According to tinyBuild CEO Alex Nichiporchik, the recent giveaway for the original Graveyard Keeper generated around $250,000 in DLC revenue from PC alone. The promotion ran across Steam, Xbox, and PlayStation, but Nichiporchik said the console numbers were still not in yet when he shared the update on X.

That is a pretty wild result for a game that first launched back in 2018 and did not exactly come out to glowing reviews across the board. Even so, Graveyard Keeper has managed to stick around by leaning harder into its weird, offbeat identity instead of trying to play it safe. Over time, that helped it build a loyal niche audience, and now tinyBuild seems to be cashing in on that long tail in a smart way.

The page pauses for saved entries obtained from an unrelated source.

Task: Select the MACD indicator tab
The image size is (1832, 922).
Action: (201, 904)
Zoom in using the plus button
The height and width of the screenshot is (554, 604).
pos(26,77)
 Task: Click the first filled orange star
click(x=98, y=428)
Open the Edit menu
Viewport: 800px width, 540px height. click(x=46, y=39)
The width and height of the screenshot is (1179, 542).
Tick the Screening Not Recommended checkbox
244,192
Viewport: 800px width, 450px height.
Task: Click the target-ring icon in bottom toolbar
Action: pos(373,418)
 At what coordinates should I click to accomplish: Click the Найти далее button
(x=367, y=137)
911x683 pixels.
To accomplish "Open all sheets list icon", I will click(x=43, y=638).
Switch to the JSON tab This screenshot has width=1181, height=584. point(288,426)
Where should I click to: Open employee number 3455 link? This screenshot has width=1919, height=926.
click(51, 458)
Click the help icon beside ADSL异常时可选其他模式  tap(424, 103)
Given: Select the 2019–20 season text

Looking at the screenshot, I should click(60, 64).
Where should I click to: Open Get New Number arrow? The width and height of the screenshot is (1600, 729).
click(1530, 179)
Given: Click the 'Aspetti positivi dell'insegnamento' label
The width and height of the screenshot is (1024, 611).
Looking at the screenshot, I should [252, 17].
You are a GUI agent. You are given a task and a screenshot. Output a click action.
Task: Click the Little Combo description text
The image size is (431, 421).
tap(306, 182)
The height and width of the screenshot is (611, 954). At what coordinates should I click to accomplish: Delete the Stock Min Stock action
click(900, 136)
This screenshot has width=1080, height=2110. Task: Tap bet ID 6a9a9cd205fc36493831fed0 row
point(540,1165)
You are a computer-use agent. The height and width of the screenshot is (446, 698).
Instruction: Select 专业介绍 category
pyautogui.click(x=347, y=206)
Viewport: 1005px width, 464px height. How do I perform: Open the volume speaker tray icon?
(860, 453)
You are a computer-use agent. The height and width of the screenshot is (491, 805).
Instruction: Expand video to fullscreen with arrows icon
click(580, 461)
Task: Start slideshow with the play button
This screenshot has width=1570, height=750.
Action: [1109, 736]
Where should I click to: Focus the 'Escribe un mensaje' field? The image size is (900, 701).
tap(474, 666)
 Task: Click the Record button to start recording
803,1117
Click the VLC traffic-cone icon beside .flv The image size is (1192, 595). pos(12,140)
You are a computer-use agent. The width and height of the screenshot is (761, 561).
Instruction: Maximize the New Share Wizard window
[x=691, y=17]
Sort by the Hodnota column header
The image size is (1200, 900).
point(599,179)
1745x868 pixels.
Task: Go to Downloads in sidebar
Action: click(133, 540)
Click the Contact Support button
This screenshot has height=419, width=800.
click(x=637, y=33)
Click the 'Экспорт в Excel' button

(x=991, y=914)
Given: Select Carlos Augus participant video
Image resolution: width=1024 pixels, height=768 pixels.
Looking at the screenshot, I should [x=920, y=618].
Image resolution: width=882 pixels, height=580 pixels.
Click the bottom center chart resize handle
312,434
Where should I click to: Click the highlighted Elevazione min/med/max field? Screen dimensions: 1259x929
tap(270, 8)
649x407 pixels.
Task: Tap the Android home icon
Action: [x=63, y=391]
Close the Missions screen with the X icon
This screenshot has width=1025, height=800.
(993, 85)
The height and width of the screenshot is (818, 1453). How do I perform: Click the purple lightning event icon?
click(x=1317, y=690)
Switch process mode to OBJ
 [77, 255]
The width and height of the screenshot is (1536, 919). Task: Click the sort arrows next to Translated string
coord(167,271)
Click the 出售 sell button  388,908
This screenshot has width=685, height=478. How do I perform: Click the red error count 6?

The logic is simple, and honestly quite syok if you are a publisher with an older game and a lot of extra content to sell. Give players the base game for free, get them invested, then let the DLC do the heavy lifting. Nichiporchik openly said the strategy makes sense "when you have a lot of DLC", and Graveyard Keeper definitely qualifies.

The game has three paid expansions:

  • Stranger Sins from 2019
  • Game of Crone from 2020
  • Better Save Soul from 2021

There is also a digital artbook and original soundtrack available to buy. On top of that, a Steam sale covering the game and its extra content was live at the time of reporting, which likely helped push more people from free download to paid add-on purchase.

This was not only about monetising old content either. The giveaway was also meant to build momentum for Graveyard Keeper 2, and tinyBuild says that part worked too. During the giveaway period, the sequel reached 400,000 wishlists on Steam. That figure only covers Steam, so it is not a full total across all platforms.

For Malaysian and wider SEA players, this is the interesting part. A lot of people here are price-sensitive and used to waiting for sales, free weekends, or giveaway drops before jumping into a game. So this kind of campaign feels very relatable. If the base game is free and the vibes click, spending later on DLC is a much easier sell. It is also a reminder that smaller or older games can still find fresh life if publishers time their promos properly.

Graveyard Keeper has always been a bit of an oddball anyway. Eurogamer previously described it as "fascinating", while also pointing out that its more tedious systems could get in the way of actually enjoying it. That makes the sequel especially interesting, because developer Lazy Bear Games is promising something deeper and more unhinged this time around.

Real talk, that sounds fun, but players will probably want more than just extra chaos. If Graveyard Keeper 2 can keep the original's strange charm while smoothing out the more annoying busywork, it could land much better than the first game did at launch.

For now, tinyBuild has basically turned a giveaway into a revenue bump and a sequel marketing win at the same time. Not bad for a graveyard sim that looked like a cult favourite at best.